A nosso ver, essa conflagração não é apenas
provável, mas quase certa. Os fatos internacionais anteriores à reunião de
Paris já o indicavam com tanta clareza que sob este ponto de vista o malogro
ultimamente verificado na capital francesa pouco importância teve, e não veio
senão confirmar uma conjectura que admitíamos como muito provável.
Para nós, o grande valor informativo do que ocorreu
em Paris consiste precisamente em mostrar que a guerra não virá logo. A tensão
na Europa central continua. Os manejos soviéticos na Grécia se tornam cada vez
mais intensos. A agitação social na França e na Inglaterra assume gravidade
sempre maior. Tudo diria que nesta atmosfera - segundo a clássica comparação
dos noticiários internacionais - uma fagulha bastaria para fazer saltar o
paiol. O que o Sr. Molotov acendeu não foi uma
fagulha, mas uma labareda, quando recusou o plano Marshall. Entretanto,
imediatamente falando, a paz não foi perturbada. Ninguém desensarilhou armas. E,
pelo contrário, a França, a Inglaterra e os Estados Unidos se puseram a
concertar entre si um vasto plano de economia de paz, como quem está bem
persuadido que a guerra não virá hoje, nem amanhã.
O mesmo fez a Rússia. O Sr. Molotov
acolheu-se tranqüilamente atrás de sua cortina de aço, e já agora bem certo de
que deverá viver sem o apoio americano, trata de organizar a vida econômica do
período de paz, contando exclusivamente com os recursos econômicos de sua
terra, e dos países por ela ocupados.
Existe, sem dúvida, uma funda linha de trincheiras
separando os dois grandes grupos de povos - comunistas e anticomunistas - em
que se divide o mundo de hoje. De um e outro lado da trincheira, porém, os
combatentes curam suas feridas, restauram sua economia, e reorganizam sua vida.

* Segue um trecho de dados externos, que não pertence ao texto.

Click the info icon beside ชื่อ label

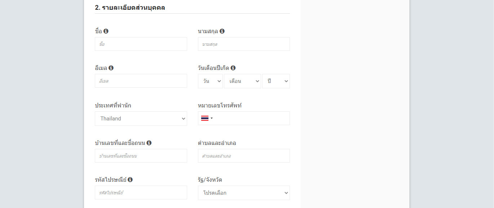[x=106, y=31]
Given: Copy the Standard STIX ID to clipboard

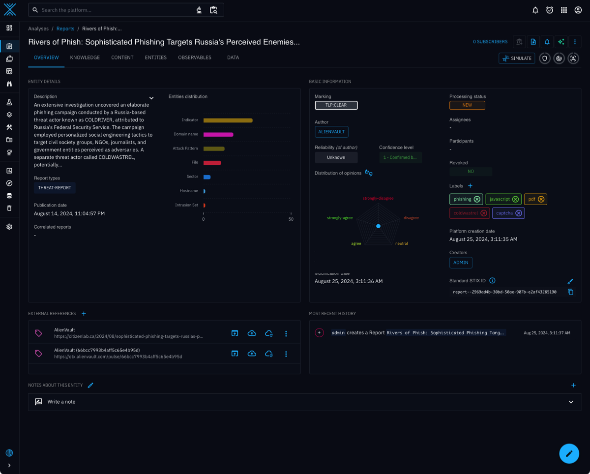Looking at the screenshot, I should [x=570, y=292].
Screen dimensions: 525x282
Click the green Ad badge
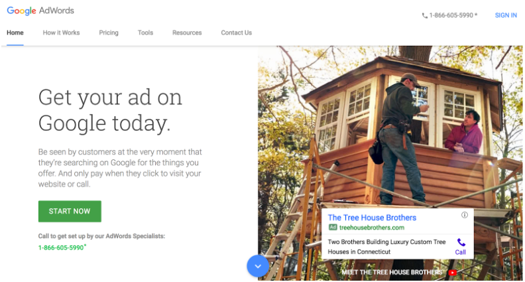pyautogui.click(x=333, y=228)
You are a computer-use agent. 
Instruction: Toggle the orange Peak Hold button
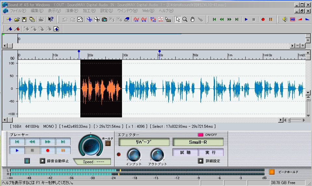pyautogui.click(x=272, y=172)
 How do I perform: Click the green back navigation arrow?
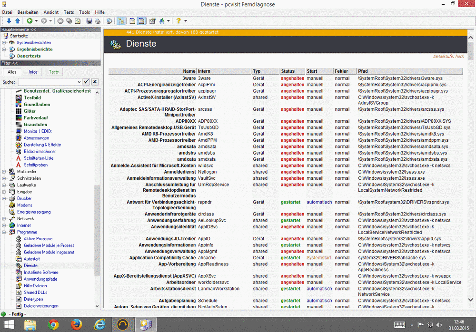(30, 21)
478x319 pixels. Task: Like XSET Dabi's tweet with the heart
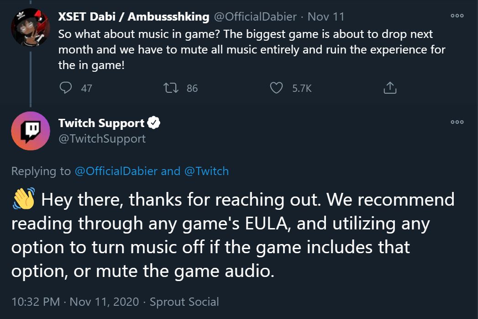click(x=277, y=88)
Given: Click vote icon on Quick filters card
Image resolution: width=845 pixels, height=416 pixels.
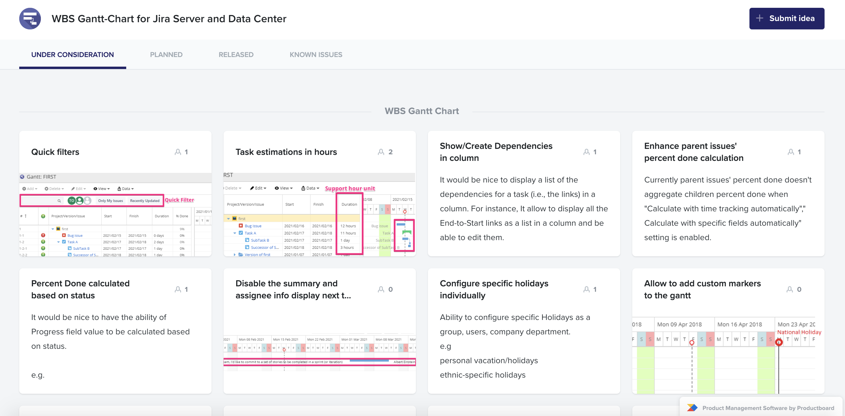Looking at the screenshot, I should 178,152.
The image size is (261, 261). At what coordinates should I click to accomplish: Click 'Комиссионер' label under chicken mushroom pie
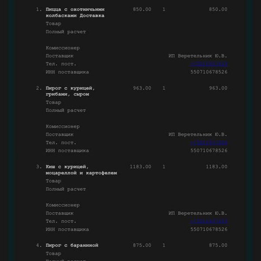(63, 127)
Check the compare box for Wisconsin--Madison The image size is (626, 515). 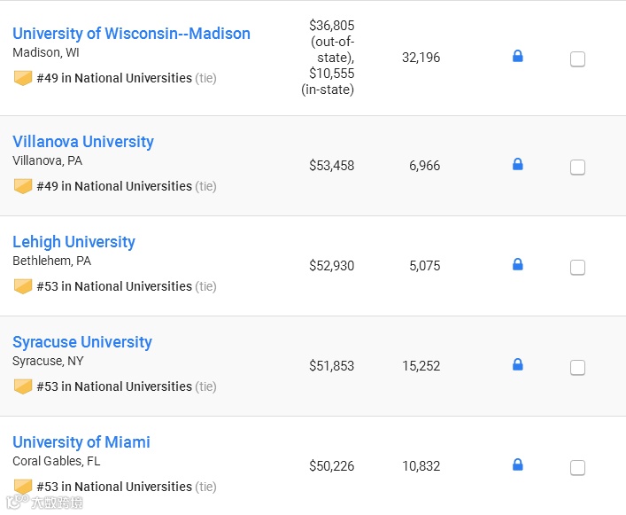pos(577,59)
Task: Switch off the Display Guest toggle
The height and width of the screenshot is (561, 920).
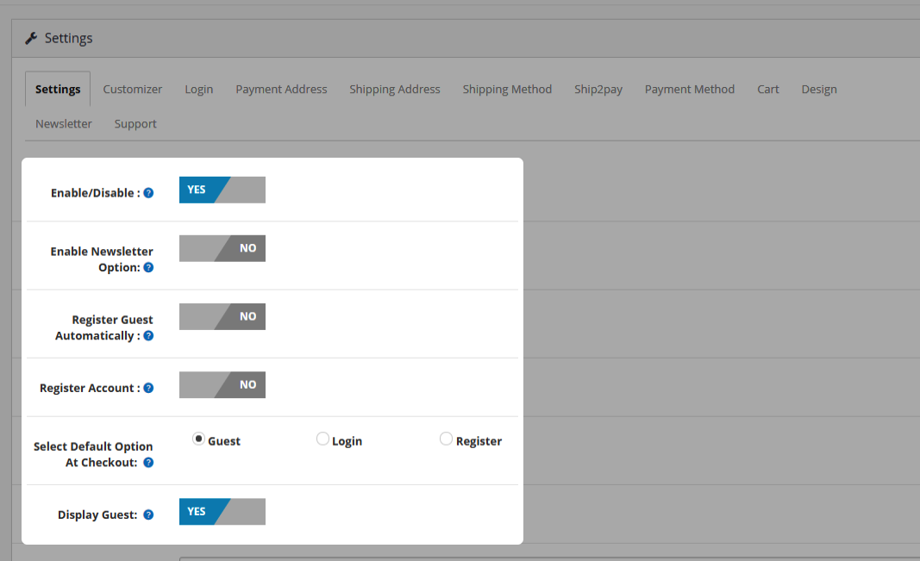Action: (222, 511)
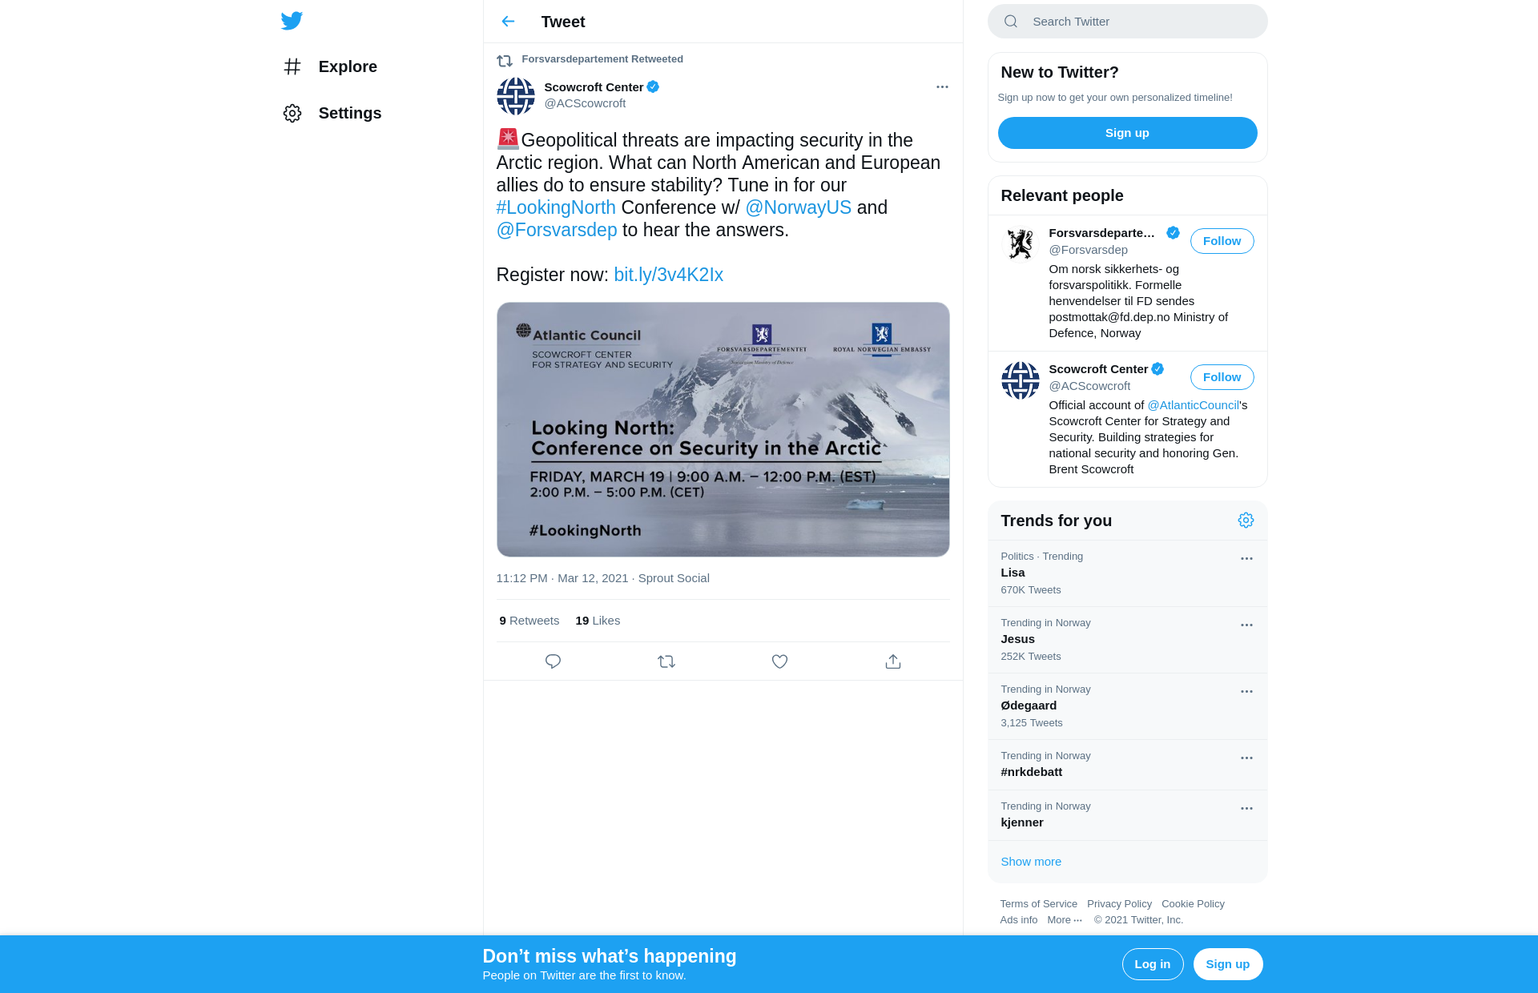Open options for Ødegaard trend
The image size is (1538, 993).
1246,692
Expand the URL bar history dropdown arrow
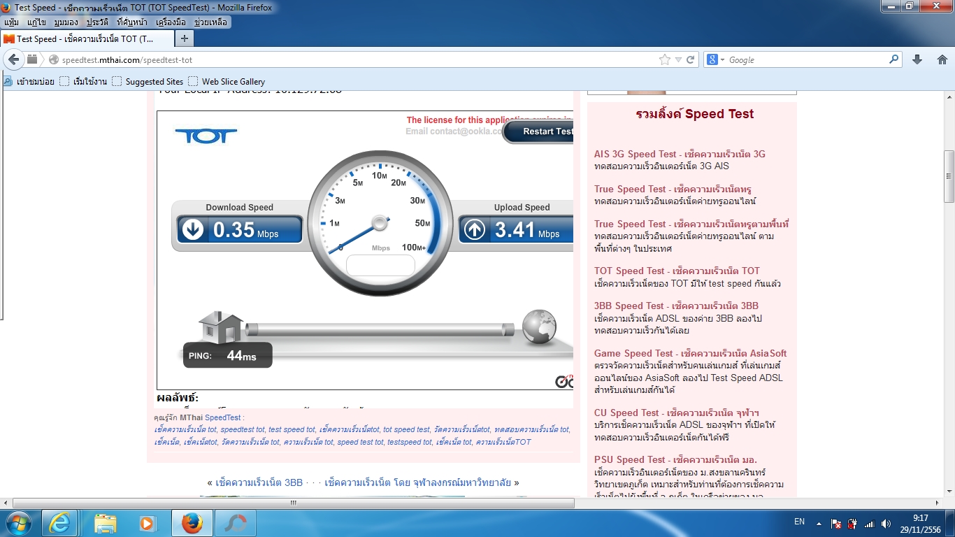The height and width of the screenshot is (537, 955). pos(678,60)
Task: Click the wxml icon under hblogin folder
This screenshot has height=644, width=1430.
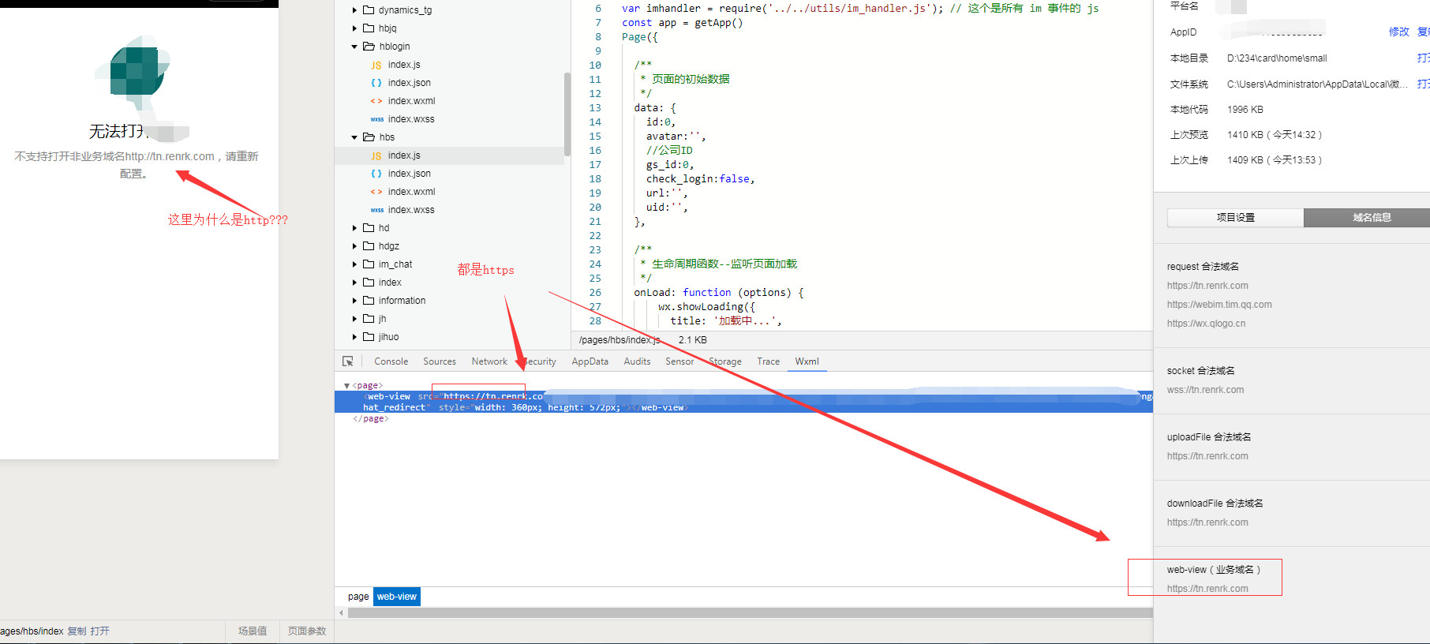Action: coord(376,101)
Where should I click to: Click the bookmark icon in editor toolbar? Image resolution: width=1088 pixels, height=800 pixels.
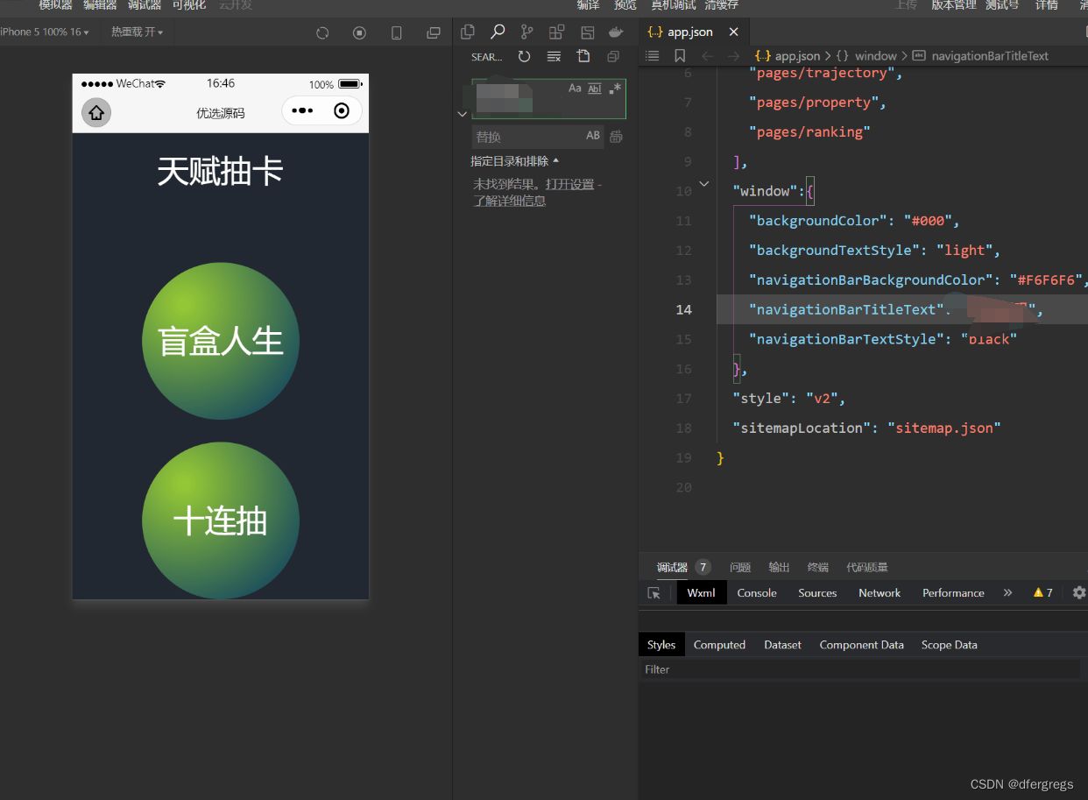(x=680, y=56)
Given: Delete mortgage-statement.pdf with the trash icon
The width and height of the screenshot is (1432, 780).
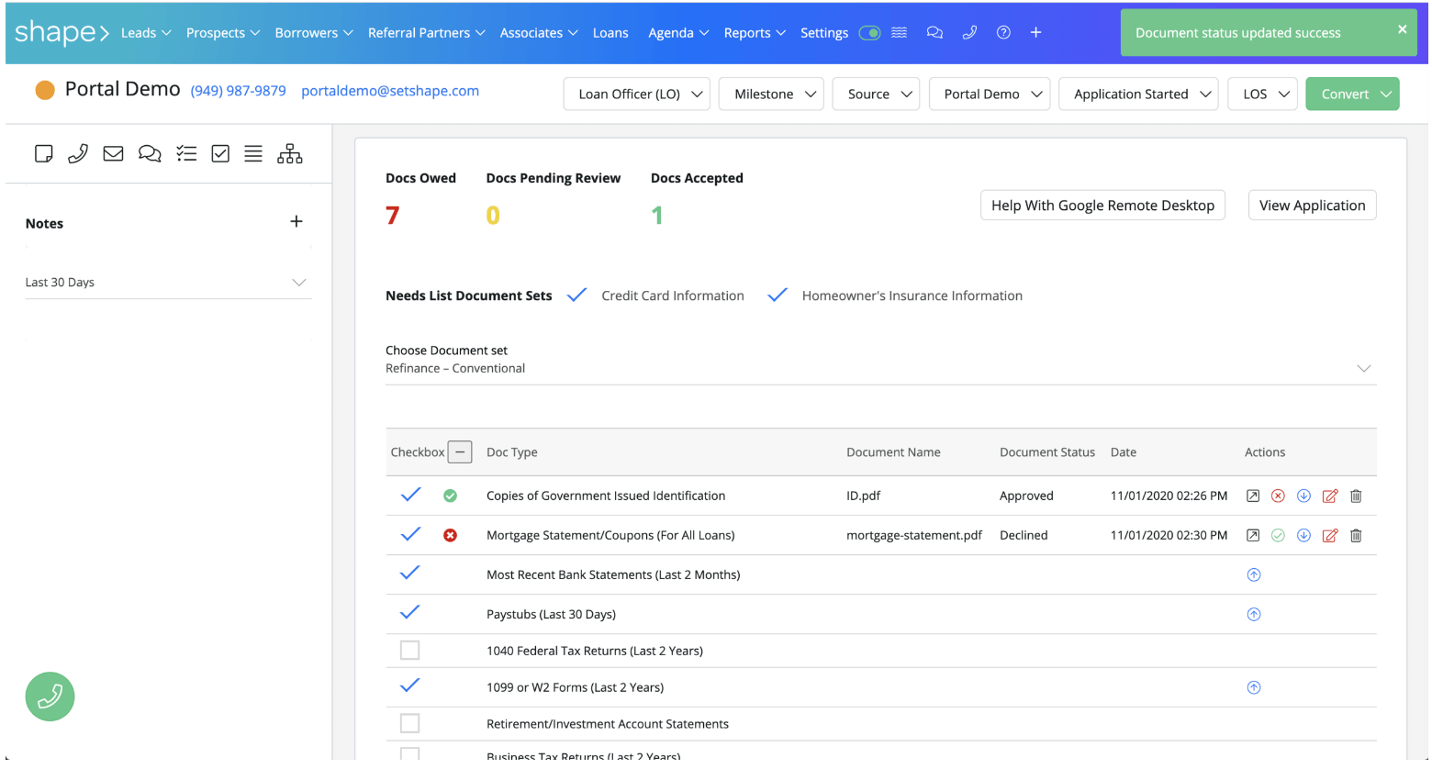Looking at the screenshot, I should pos(1357,535).
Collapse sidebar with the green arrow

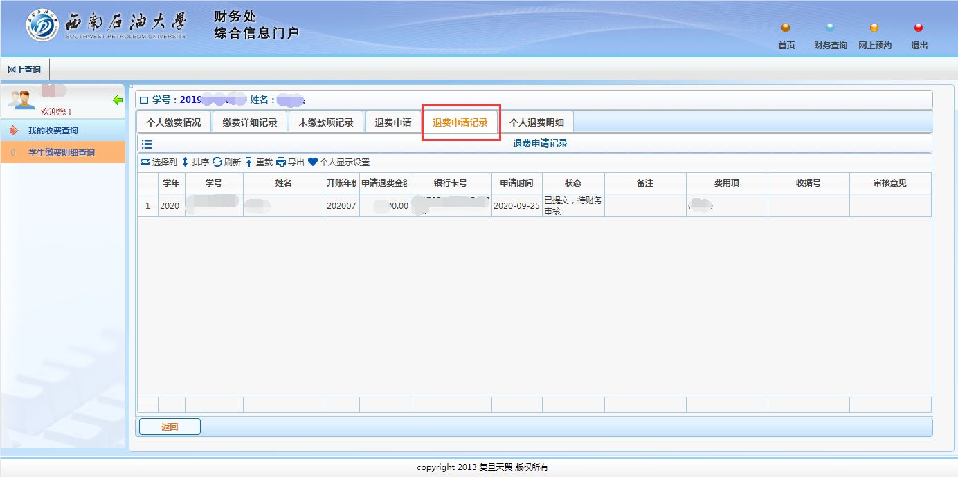pyautogui.click(x=118, y=101)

Esta é a realidade evidente.
Por mais extravagante que pareça, o malogro da
conferência de Paris não serviu para precipitar a guerra, mas para explicar ao
mundo como se organizará a paz.
Teremos dois grandes grupos de potências, grupos
ideológicos de um lado, econômicos do outro. O grupo comunista será
economicamente organizado em função da Rússia. Em outros termos, todos os
pequenos países do mundo russo funcionarão como apetrechos e complementos da
imensa máquina econômica dos sovietes. O grupo anticomunista será
economicamente organizado em função dos Estados Unidos, Inglaterra, França,
Itália, Alemanha branca, América Latina, tudo isto produzirá e consumirá de
acordo com os movimentos de sístole e diástole de Wall
Street.
Da conferência de Paris, pelo próprio fato da
ruptura, acabam de sair como que dois super-Estados,
dois Leviatans, coexistindo num mundo só.
Enquanto estes dois super-Estados
tiverem sua atenção presa na tarefa de se organizarem a si próprios, e de
concretizar sua própria existência, a guerra não será um perigo iminente.
No dia em que esta tarefa
preliminar estiver pronta eles lutarão entre si. Será a guerra de 1952 ou 1955.
O que será então do mundo?
É esta guerra que ambos os super-Estados
estão preparando no mistério de seus laboratórios, enquanto em suas repartições
administrativas e financeiras organizam a paz.
E, em última análise, os homens que fabricarem as
melhores bombas terão a última palavra.
Ou, melhor, não. A última palavra será de Deus.
Qual será esta última palavra de Deus, diante do delírio da humanidade
enlouquecida?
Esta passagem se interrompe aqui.